Some of the world’s leading startup investors like Tiger Global and Sequoia Capital have been dabbling in India for several years now. They should probably start preparing for a lot more company.

With China now targeting a minimum growth rate of 6.5% a year until 2020 – the lowest growth forecast that the country has had since the late 1970s – India stands to siphon off some of the venture capital that otherwise might have flowed into China.

“Venture Capitalists make strategic bets on countries, regions, companies – and therefore, to an extent the slowness in China may be of help to Indian companies from a funding perspective,” said Yugal Joshi, who leads the digital research practice at Everest Group, a US-based research and consulting firm.

Closing the gap

And while a number of new investors have arrived in India of late – including Chinese e-commerce giant Alibaba, Japanese internet major SoftBank, and Google Capital, the late-stage venture capital fund of the internet search giant –it will take a lot for India to close the gap with China, which currently gets the lion’s share of the venture capital money in the Asia-Pacific region.

Data: Thomson One Banker.

According to the research and analytics firm Aranca, the region overall attracted $38.9 billion (Rs 2,55,000 crore) in venture capital investments in 2014, trailing only North America’s $59.9 billion. “With China’s economy showing signs of subdued growth in recent years, investors might turn their attention toward India in the long run,” Aranca wrote in a recent report on the region’s evolving venture capital market.
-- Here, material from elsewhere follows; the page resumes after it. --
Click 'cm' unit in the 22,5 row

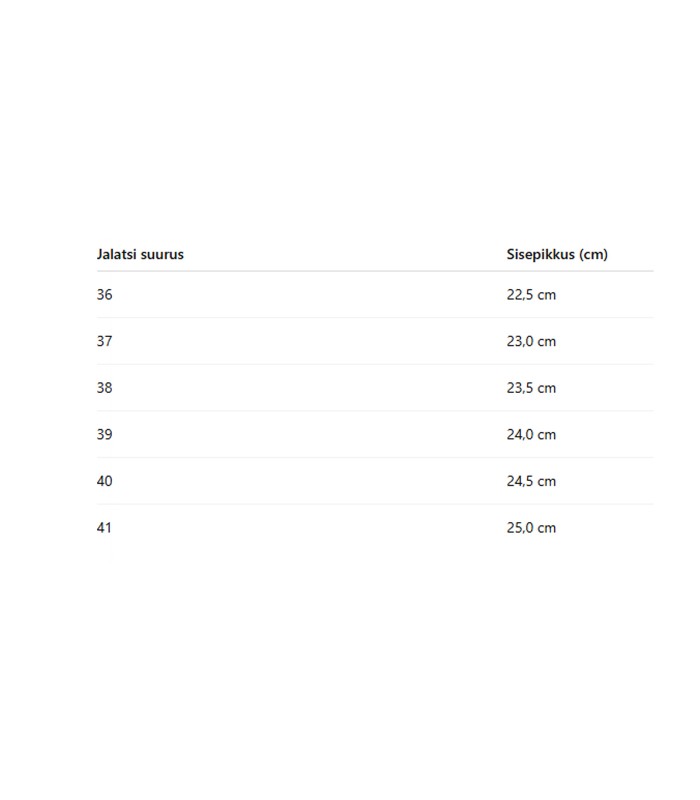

The key phrase to keep in mind here is “long run.”

“From a business perspective, we still hear a lot more about China than we do about India,” said Anand Sanwal, the New York-based chief executive officer of research firm CB Insights.

Of course, old habits can be hard to break – and steering venture capital money into China over India is indeed an old habit.

Data: Thomson One Banker.

Data: Thomson One Banker.

But China’s economic slowdown could prove to be a major accelerant for a change in investor habits – and for India’s startups.